EXERCISE PROMPT: Copy the following items word for word, keeping every line as it appears.

THE RECORDS:
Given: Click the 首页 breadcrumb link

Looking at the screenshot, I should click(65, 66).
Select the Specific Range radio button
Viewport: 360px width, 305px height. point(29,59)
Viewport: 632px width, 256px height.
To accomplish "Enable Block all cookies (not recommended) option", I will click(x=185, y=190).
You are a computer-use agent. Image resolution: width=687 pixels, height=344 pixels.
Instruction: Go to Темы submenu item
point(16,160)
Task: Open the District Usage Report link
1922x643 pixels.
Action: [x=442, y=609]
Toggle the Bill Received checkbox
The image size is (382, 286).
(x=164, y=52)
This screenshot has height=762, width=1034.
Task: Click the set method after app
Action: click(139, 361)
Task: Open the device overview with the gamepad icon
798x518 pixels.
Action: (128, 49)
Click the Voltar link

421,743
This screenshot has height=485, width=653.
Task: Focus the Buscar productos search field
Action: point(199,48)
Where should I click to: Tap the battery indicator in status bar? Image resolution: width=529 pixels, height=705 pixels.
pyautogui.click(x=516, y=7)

WRITTEN RESPONSE:
Given: Click the 首页 breadcrumb link

Looking at the screenshot, I should click(65, 66).
Select the Specific Range radio button
Viewport: 360px width, 305px height. point(29,59)
Viewport: 632px width, 256px height.
To accomplish "Enable Block all cookies (not recommended) option", I will click(x=185, y=190).
You are a computer-use agent. Image resolution: width=687 pixels, height=344 pixels.
Instruction: Go to Темы submenu item
point(16,160)
Task: Open the District Usage Report link
1922x643 pixels.
Action: [x=442, y=609]
Toggle the Bill Received checkbox
The image size is (382, 286).
(x=164, y=52)
This screenshot has height=762, width=1034.
Task: Click the set method after app
Action: click(139, 361)
Task: Open the device overview with the gamepad icon
798x518 pixels.
Action: (128, 49)
Click the Voltar link

421,743
This screenshot has height=485, width=653.
Task: Focus the Buscar productos search field
Action: point(199,48)
Where should I click to: Tap the battery indicator in status bar? Image resolution: width=529 pixels, height=705 pixels.
pyautogui.click(x=516, y=7)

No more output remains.